In December, CNN reported that Parler usage had declined to 2.3m daily active users from a peak of 2.9m around the time of the 2020 election in November. The company's court filing anticipates more signups thanks to Twitter's ban of President Trump.

In a Sunday interview on Fox News, John Matze, CEO of the Nevada-based outfit, did not sound optimistic about reviving its relationship with AWS. "At this point, we may even have to go as far as buying and building our own data centers and buying up our own servers to get back on the internet."

The ban, he said, would harm the company's business and its ability to raise capital. "This is really, really devastating what they did," he said.

For what it's worth, the speech and videos posted to Parler – including threats and conspiracy theories – continue to be freely available, thanks to the archiving efforts of security researchers. ®

Updated to add

In response to Parler’s legal filing, the judge hearing the case said she cannot issue a temporary restraining order against AWS because Parler neglected to serve AWS with its lawsuit. The judge ordered Parler to do so before 1700 PST today. AWS has until 1700 PST on January 12, 2021, to respond, and Parler has until noon the following day to reply.

Meanwhile, an Amazon spokesperson has been in touch to say: “There is no merit to these claims. AWS provides technology and services to customers across the political spectrum, and we respect Parler’s right to determine for itself what content it will allow.

"However, it is clear that there is significant content on Parler that encourages and incites violence against others, and that Parler is unable or unwilling to promptly identify and remove this content, which is a violation of our terms of service. We made our concerns known to Parler over a number of weeks and during that time we saw a significant increase in this type of dangerous content, not a decrease, which led to our suspension of their services Sunday evening."

No, Parler was not hacked

A viral and now-deleted Reddit post that on Sunday claimed Parler had been hacked, and that users' private messages and other personal info had been harvested for public leaking, is basically not true.
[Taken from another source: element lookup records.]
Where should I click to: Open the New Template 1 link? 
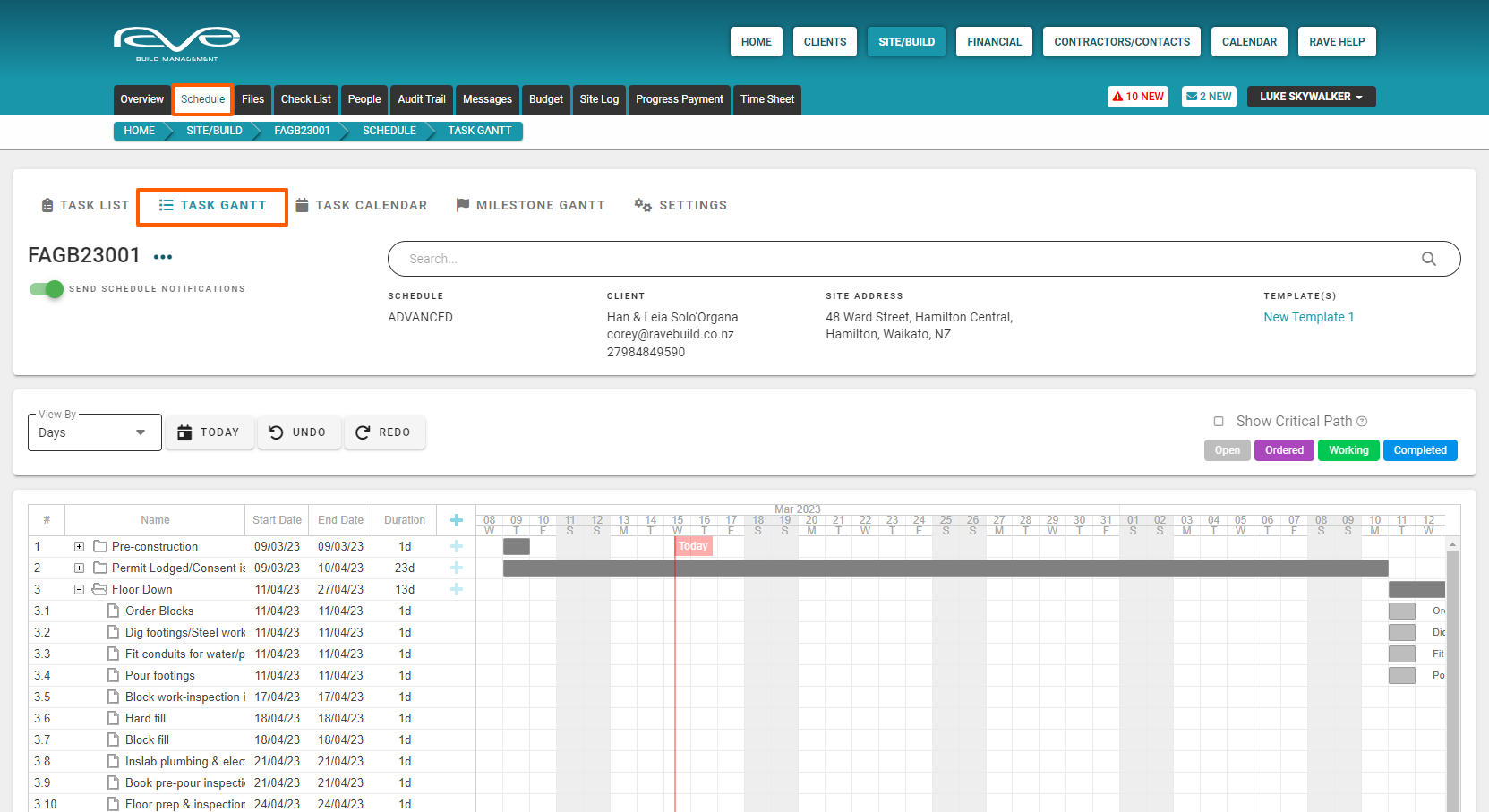coord(1308,317)
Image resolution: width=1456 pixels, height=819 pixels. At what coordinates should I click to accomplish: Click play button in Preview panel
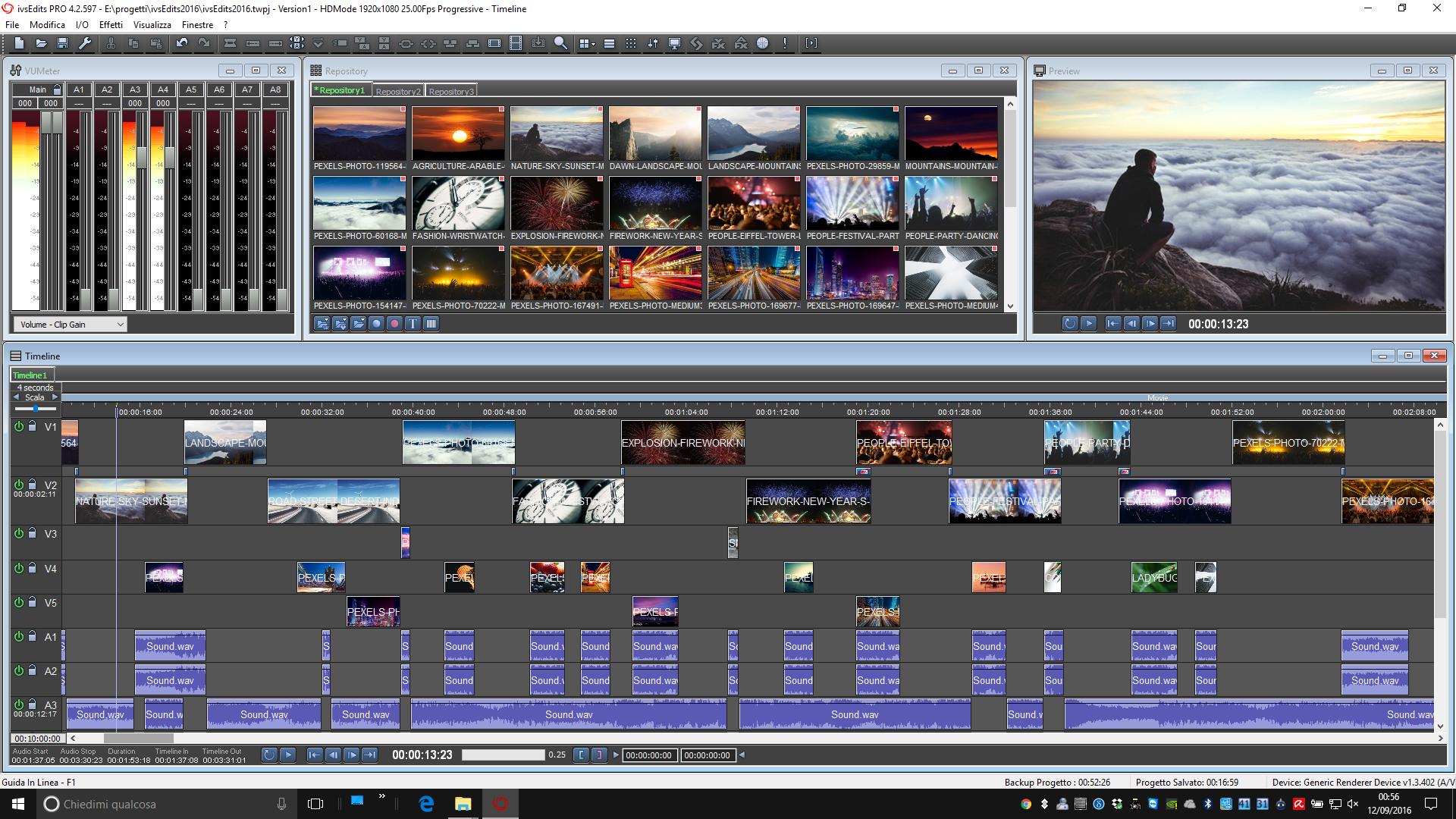click(1089, 322)
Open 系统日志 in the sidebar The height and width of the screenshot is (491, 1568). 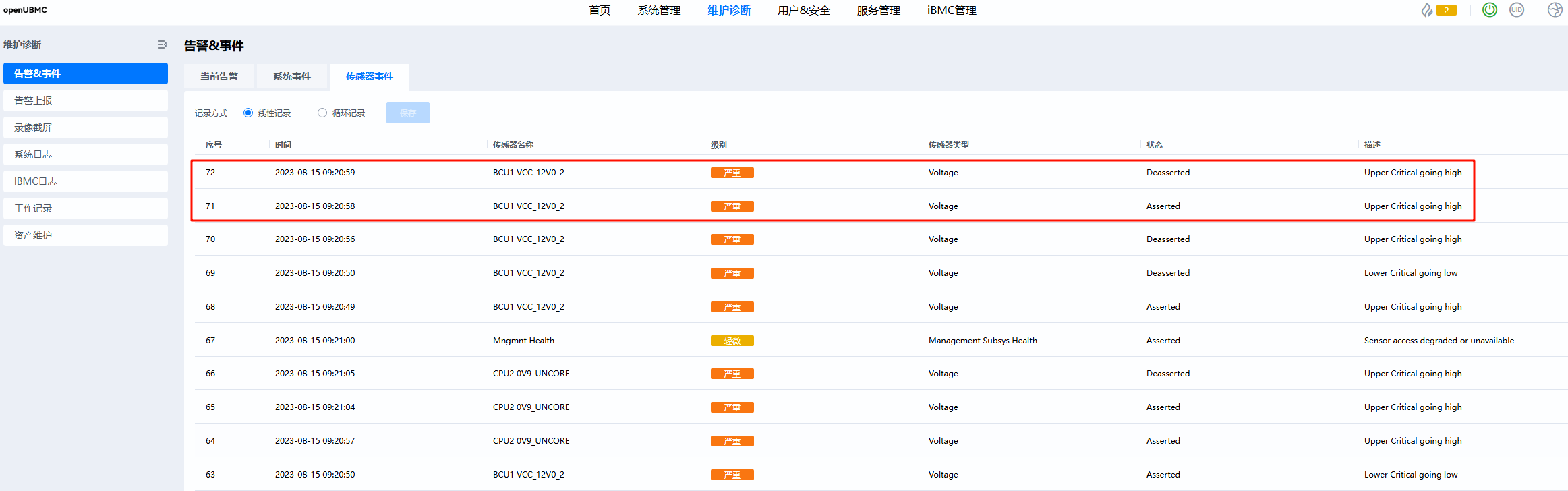click(x=86, y=154)
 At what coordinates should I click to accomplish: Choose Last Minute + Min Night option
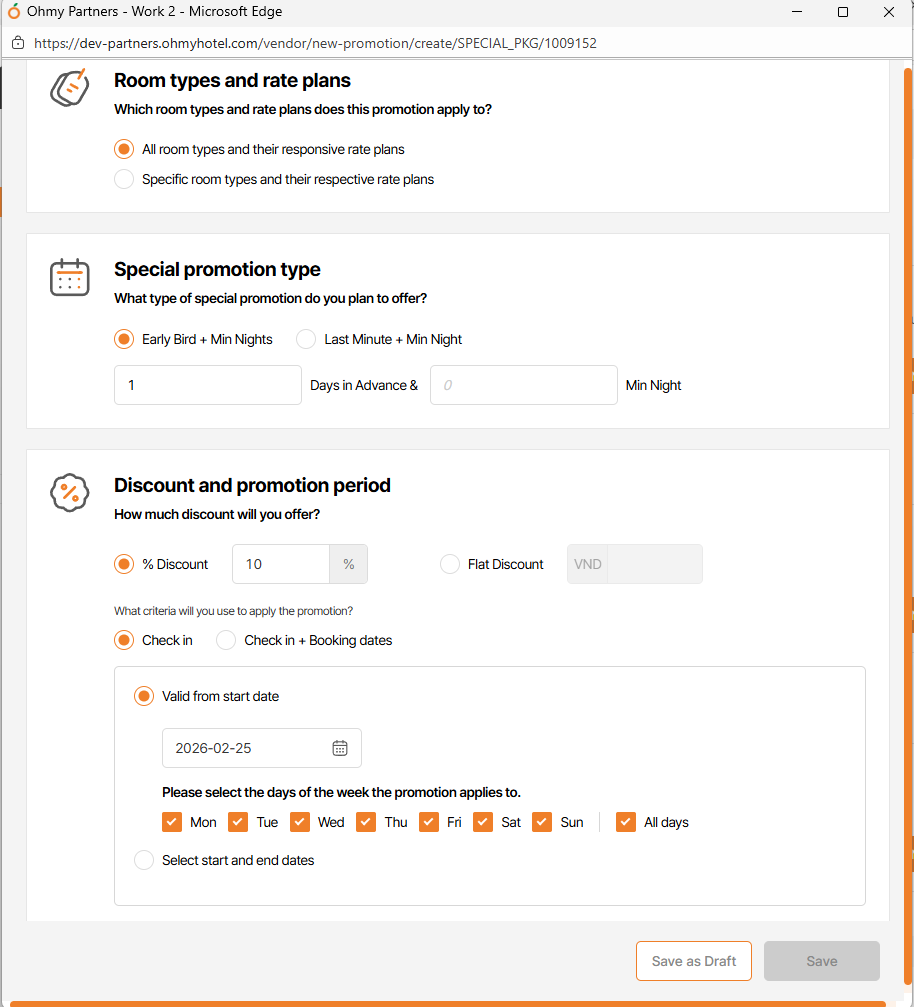click(x=306, y=339)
Said post was written by someone who claimed to have heard from a friend with "technical" skills who explained how Parler had been broken into, and the prose used a garbled mix of IT terms, from Twilio APIs being abused to magic SETI-like Docker containers. It had a whole "my uncle works for Nintendo" vibe to it. The post, for instance, referenced a Twilio press release that "accidentally" spilled the beans on Parler's security, but no such press release exists.
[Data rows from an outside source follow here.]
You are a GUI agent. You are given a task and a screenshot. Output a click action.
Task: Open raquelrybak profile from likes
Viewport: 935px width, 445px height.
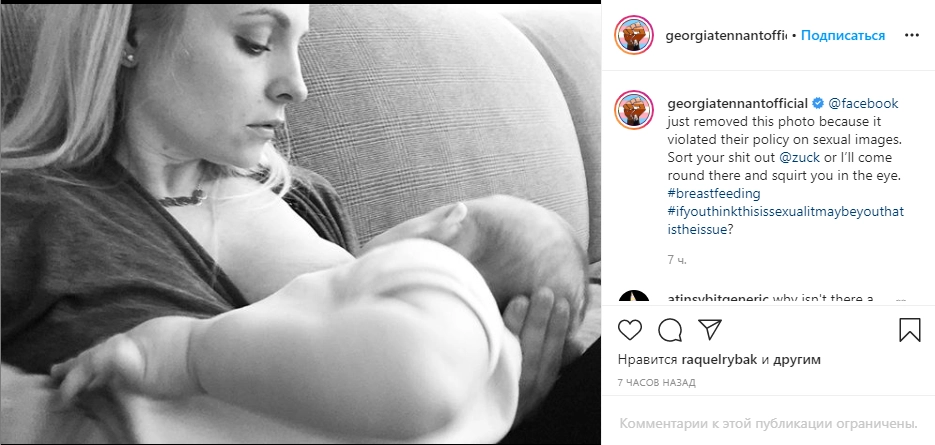719,359
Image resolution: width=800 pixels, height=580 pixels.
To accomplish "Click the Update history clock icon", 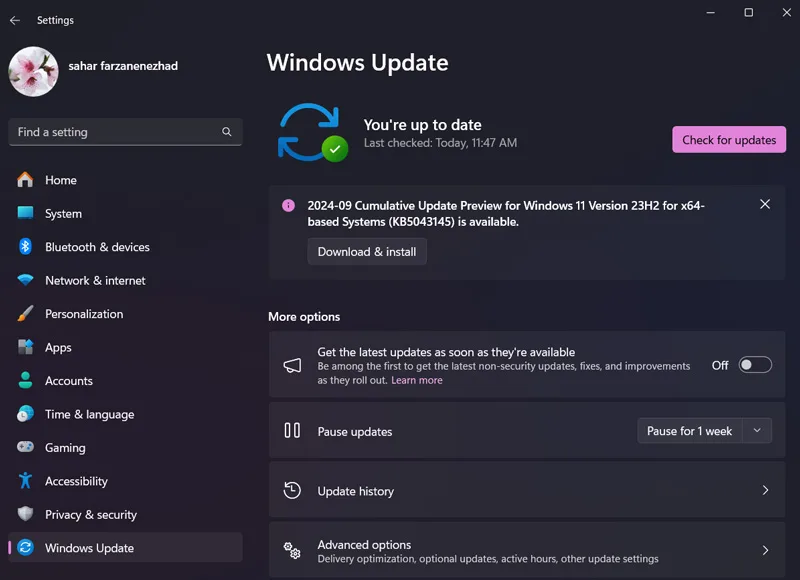I will (x=292, y=490).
As what appears to be the lead hacktivist archiving Parler’s public contents explained today, all that’s going on is common-or-garden scraping of publicly available posts – or what was available until AWS pulled the plug on Parler's hosting on Sunday night. The process of scraping the site was containerized, and a Dockerfile shared, for anyone who wanted to grab a copy of the 70TB-odd of hosted data for themselves.
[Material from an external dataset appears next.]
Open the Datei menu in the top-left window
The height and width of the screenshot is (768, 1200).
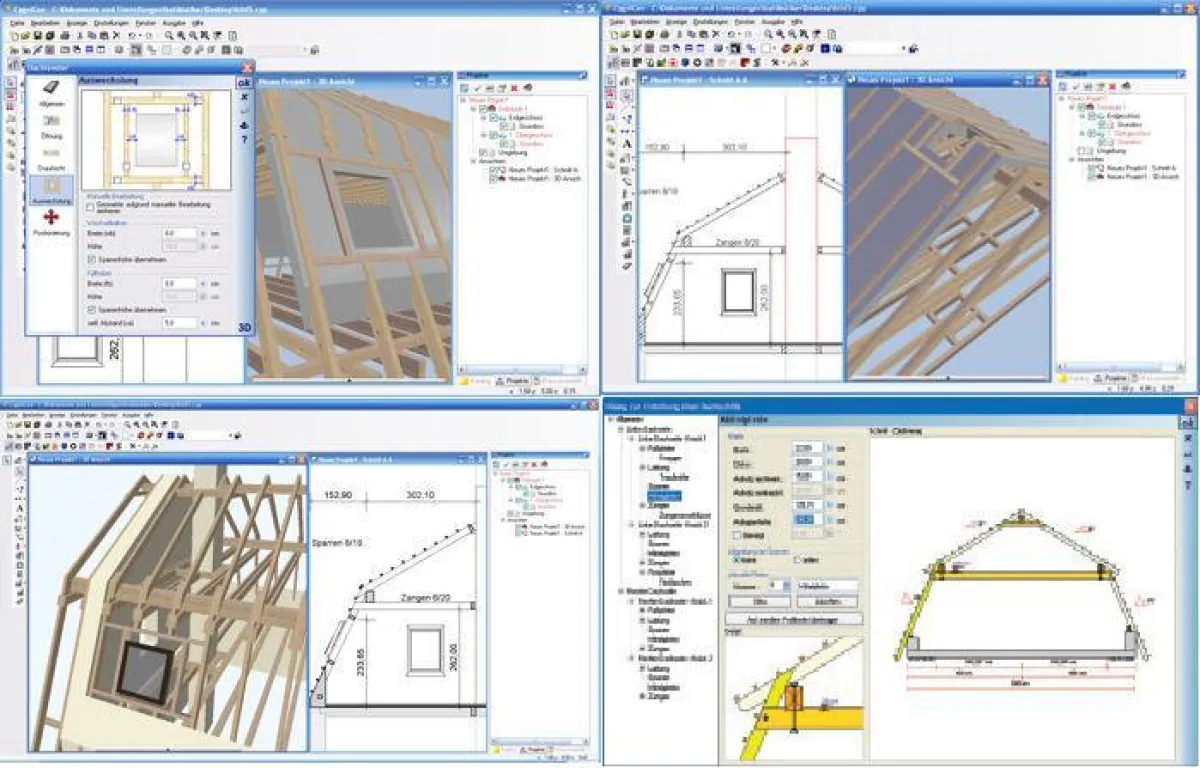(x=16, y=21)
It was discovered that it's trivial to enumerate public posts, videos, and images shared on Parler, allowing them to be downloaded en masse. That’s it. There was no collection of Parler users’ private messages, credit card details, or government-issued photo IDs. (Netizens can submit their IDs to Parler to verify their identities and gain so-called Parler citizen status.) Those gleefully looking forward to the leaking of private information, doxxing of Parler users, and targeting of employers and family members, should remember that this sort of unauthorized disclosure is illegal in most Western jurisdictions.

In a statement on Monday, Twilio said it had told Parler on Friday it was withdrawing its multi-factor authentication services from the social network due to a breach of its terms and conditions. Parler had, we're told, preemptively stopped using Twilio's APIs before that plug was pulled.

As for the now-scraped pictures and videos posted publicly by Parler users, well, if they uploaded files with identifying metadata and geographic co-ordinates embedded, more fool them. It appears Parler did not strip this information from uploaded files.